Belçika kararının önemine vurgu yapan Avukat Adam, "Hiçbir hukuki referans PKK konusunda uygulanmıyor. Tüm yasakları 93 olaylarına bağlamaya çalışıyorlar. PKK üzerindeki yasakların sona ermesi için kampanyalar yürütülmeli" diye ekledi.

Almanya’yla sınırlı değil

Sol Parti Hamburg Milletvekili Cansu Özdemir ise Kürtler yönelik sadece Almanya değil Avrupa genelinde baskıların tırmandığını vurguladı. AKP lobisinin birçok dernek üzerinden örgütlenerek istihbarat ve kriminal faaliyetler yürüttüğünü söyleyen Özdemir, KCDK-E Eşbaşkanı Yüksel Koç’a yönelik suikast tehdidini hatırlatarak, "Suikast girişimleri deşifre oldu. Organizeli, koordineli olduğunu ortaya koyduk, buna rağmen bir açıklama yapılmadı" dedi. Avusturya’da da Berivan Aslan’a yönelik suikast planının deşifre olduğuna dikkat çeken Özdemir, Paris Katliamı’nı hatırlatarak, "MİT faaliyetlerine göz yumulmamalı. MİT elemanları Almanya’da rahatça gezip dolaşıyor. Bu konu ciddiye alınmalı, üzerine gidilmeli" dedi.
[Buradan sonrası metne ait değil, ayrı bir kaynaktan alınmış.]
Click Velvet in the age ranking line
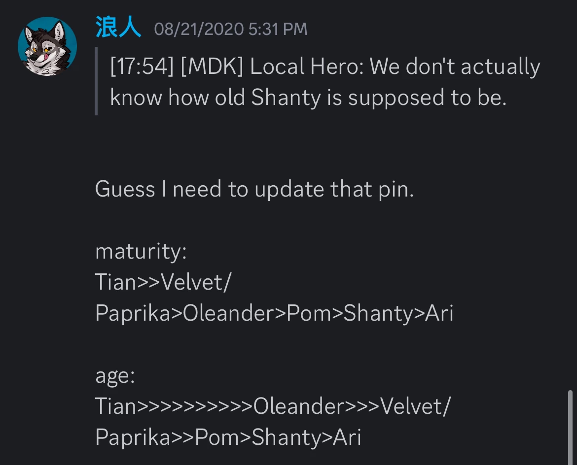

Sürgünde de zulüm devam ediyor

Konferansın "Baskı bireyleri vurur, fakat hepimizi kapsar" başlıklı ikinci oturumunda KON-MED Eşbaşkanı Tahir Köçer ve Halim Dener Kampanyası’ndan Dirk Wittenberg konuştu. Türk devletinin soykırım politikaları nedeniyle sürgüne çıkmak zorunda kalan Kürtlerin Avrupa’daki sosyal, kültürel, siyasal örgütlülüğü hakkında bilgi veren Köçer, "Yağmurdan kaçarken doluya tutulduk" diyerek, Kürtlere yönelik kriminalizasyon ve baskılara vurgu yaptı. 2006 yılında özel timler tarafından çocuklarıyla birlikte gözaltına alındığını hatırlatan Köçer, "Türkiye eliyle burada da haksız uygulamalara maruz kaldık. Bana 71 kere ifadeye gitme çağrısı yapıldı, 3 tanesinde ceza kesildi" diyerek, Alman yargısının Erdoğan rejiminin etkisinde olduğunu vurguladı. Kürtlerin eylem ve etkinliklerinin kriminalize edildiğini ifade eden Köçer, "Türkiye’nin direktifleriyle kendi hukuk ve yasalarını da ihlal ediyorlar" diye konuştu.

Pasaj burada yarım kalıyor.